Grandes réformes: quand on persiste dans l’erreur
Par Mikhail Ben Rabah - On nous l’annonce à l’avènement de chaque nouveau gouvernement : «on va finalement entamer les grandes réformes !» A force de le répéter sans rien voir venir, plus personne n’y croit ou presque. Sauf ceux ou celles doté(e)s d’un optimise indéfectible gardent espoir.
A les entendre (leaders politiques, hauts responsables de l’Etat, etc.), on a l’impression que ces réformes sont bien là, rangées soigneusement dans les coffres-forts de nos institutions, prêtes à être désemballées et mises en application. La vérité est tout autre. Ces projets de réformes, quand ils existent, sont souvent soit tronqués, soit inachevés, soit incohérents ou tout simplement irréalisables. Et même si l’Administration tunisienne a su quelquefois produire certains projets intéressants, ils sont restés sans concrétisation. Et pour cause ! On persiste à commettre les mêmes erreurs.
Au moins cinq erreurs fatales ont fait qu’on en est resté là. Et on excelle dans l’art de ne louper aucune d’elles.

-- Données enregistrées --

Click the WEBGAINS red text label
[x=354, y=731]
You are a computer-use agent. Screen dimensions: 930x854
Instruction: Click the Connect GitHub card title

-- Questions et consignes --
[a] D'après l'extrait, combien d'erreurs fatales, au minimum, expliquent que l'on en soit resté là ?
[b] Reproduisez à l'identique le passage de l'extrait qui commence par « A les entendre » et se poursuit jusqu'à « louper aucune d’elles. ».
Les données ne jouent aucun rôle dans ce travail.

-- Réponses rédigées --
[a] Au moins cinq erreurs fatales.

[b]
A les entendre (leaders politiques, hauts responsables de l’Etat, etc.), on a l’impression que ces réformes sont bien là, rangées soigneusement dans les coffres-forts de nos institutions, prêtes à être désemballées et mises en application. La vérité est tout autre. Ces projets de réformes, quand ils existent, sont souvent soit tronqués, soit inachevés, soit incohérents ou tout simplement irréalisables. Et même si l’Administration tunisienne a su quelquefois produire certains projets intéressants, ils sont restés sans concrétisation. Et pour cause ! On persiste à commettre les mêmes erreurs.
Au moins cinq erreurs fatales ont fait qu’on en est resté là. Et on excelle dans l’art de ne louper aucune d’elles.